なんだか、「独立」しようとしているだけなのに、「資本主義」とか「社会主義」とか、大国の思惑がからんでいるみたいですね。

―そう。まさにそこがポイントだ。

 地域によっては、植民地化された状態ながら、支配している国(注:宗主国)の政策によって工業や農業が発展していった地域もある(注:台湾や朝鮮)けど、多くの国ではなかなかそうもいかない。

 たとえば、ベトナムではのちに「国の父」(注:ホー・チ・ミン)として活躍することになる人物が運動を始めている。


 ただ、インドネシアみたいにたくさんの島でできた国では、歴史も言葉も違うから「一丸となって」独立運動を起こすことが難しい。模索が続けられているよ。


インドでは独立運動が盛り上がっていますね。なぜですか?

―イギリスが、「戦争に協力してくれれば、自分たちでインドのことを決めてもいい」って約束していたんだけど、戦後にイギリスがそれを拒否した。
 それに怒ったわけだ。

 そんな中、弁護士出身のエリートだけど、着飾らずに誰にでもわかりやすい言葉でインドの人たちに話しかけることのできた指導者が、独立運動を本格的にすすめていくよ。
 「暴力に対して、暴力を使ったら、負けだ」と、発想を転換した運動によって支持者を伸ばしていったけど、イギリス側もなかなかインドを手放そうとはしなかった。

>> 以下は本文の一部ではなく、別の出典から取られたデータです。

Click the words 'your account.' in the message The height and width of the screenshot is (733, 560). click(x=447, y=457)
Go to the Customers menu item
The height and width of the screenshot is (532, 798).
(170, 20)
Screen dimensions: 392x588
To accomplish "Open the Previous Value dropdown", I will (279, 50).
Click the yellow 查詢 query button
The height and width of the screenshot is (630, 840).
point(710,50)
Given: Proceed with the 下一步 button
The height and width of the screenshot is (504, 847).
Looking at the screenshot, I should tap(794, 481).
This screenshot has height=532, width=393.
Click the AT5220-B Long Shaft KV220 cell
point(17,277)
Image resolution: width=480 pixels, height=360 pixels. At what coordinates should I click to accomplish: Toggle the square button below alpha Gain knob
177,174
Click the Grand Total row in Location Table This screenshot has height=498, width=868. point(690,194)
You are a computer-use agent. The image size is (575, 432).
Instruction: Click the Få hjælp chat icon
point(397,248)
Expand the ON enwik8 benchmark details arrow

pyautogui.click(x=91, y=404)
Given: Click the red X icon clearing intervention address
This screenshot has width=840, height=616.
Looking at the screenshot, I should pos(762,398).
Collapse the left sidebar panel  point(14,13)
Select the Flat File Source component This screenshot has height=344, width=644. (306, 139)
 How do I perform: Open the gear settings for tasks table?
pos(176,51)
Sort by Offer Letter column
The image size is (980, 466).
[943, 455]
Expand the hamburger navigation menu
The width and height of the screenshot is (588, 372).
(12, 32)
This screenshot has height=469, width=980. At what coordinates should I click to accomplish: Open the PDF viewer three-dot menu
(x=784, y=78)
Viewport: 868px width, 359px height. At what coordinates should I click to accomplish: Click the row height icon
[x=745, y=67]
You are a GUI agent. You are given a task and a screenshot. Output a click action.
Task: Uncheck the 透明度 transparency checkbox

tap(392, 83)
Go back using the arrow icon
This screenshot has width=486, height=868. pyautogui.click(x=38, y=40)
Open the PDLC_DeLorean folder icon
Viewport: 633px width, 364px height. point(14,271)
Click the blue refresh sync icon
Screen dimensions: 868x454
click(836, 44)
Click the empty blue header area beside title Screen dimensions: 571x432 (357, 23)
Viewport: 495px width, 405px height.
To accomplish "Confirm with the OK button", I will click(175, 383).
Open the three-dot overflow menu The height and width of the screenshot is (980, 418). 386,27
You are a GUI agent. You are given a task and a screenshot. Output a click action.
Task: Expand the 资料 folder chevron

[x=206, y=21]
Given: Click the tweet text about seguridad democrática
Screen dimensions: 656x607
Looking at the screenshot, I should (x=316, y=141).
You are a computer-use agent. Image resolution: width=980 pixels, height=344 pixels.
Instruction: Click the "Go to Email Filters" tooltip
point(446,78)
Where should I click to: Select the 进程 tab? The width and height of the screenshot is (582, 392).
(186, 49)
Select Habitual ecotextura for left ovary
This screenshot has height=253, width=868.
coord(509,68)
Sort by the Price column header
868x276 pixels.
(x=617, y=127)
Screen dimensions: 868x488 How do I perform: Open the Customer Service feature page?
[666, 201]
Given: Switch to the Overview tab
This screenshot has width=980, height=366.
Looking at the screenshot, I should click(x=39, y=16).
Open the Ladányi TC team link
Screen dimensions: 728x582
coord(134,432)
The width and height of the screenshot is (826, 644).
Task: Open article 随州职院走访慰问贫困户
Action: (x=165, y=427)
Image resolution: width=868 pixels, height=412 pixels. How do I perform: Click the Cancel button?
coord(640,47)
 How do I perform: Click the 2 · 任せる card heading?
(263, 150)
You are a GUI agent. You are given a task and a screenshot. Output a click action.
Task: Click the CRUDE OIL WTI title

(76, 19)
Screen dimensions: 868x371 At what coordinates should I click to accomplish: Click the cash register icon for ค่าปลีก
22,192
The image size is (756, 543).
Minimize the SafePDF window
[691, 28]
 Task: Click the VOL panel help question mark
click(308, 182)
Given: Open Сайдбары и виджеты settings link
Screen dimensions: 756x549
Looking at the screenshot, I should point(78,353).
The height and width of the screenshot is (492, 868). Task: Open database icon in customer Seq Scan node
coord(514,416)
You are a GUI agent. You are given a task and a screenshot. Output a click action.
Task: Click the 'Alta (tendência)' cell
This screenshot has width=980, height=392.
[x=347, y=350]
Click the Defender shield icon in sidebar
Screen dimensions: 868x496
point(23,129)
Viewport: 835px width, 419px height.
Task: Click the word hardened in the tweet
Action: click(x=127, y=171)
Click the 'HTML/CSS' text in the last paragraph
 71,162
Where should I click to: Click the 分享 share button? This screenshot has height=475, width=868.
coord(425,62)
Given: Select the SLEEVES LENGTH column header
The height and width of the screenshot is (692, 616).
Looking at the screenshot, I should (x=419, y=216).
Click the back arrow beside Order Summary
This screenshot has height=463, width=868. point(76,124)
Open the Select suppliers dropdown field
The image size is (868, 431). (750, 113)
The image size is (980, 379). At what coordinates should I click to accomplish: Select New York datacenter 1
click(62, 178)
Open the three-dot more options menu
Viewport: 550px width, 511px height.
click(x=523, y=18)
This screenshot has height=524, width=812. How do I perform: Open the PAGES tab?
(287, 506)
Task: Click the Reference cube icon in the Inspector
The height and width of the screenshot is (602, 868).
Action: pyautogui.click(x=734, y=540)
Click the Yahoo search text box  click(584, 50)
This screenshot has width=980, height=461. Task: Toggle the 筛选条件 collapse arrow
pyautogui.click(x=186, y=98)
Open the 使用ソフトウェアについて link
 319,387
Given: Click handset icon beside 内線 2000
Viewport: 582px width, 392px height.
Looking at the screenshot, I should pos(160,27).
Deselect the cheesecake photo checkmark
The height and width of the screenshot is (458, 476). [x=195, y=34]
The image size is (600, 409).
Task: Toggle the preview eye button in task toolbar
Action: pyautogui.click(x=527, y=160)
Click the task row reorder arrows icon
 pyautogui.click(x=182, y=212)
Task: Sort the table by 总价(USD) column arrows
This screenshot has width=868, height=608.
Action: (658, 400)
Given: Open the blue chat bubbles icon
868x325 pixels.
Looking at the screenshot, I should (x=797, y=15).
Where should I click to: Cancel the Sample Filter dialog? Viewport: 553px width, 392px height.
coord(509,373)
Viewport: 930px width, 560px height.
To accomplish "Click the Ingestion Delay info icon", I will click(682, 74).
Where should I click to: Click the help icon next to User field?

【おわりに】SDGs×世界史のまとめ 1920~1929年

 1920年~1929年までの世界を、8つのトピック(①難民の権利、②女性の社会進出と権利、③人身売買の撤廃、④優生思想、⑤電気と石油、⑥労働者の権利、⑦大量生産と大量消費、⑧植民地の民族運動)に注目して概観してみましたが、いかがだったでしょうか。

これまでの世界にとっては「異質」であり、現在のわれわれの暮らす世界により「近い」問題に対して、当時の人々が取り組んでいたことがわかると思います。その成果と限界を照らしつつ、続く破局」の時代(1929年~1945年)に突入していくことにしましょう。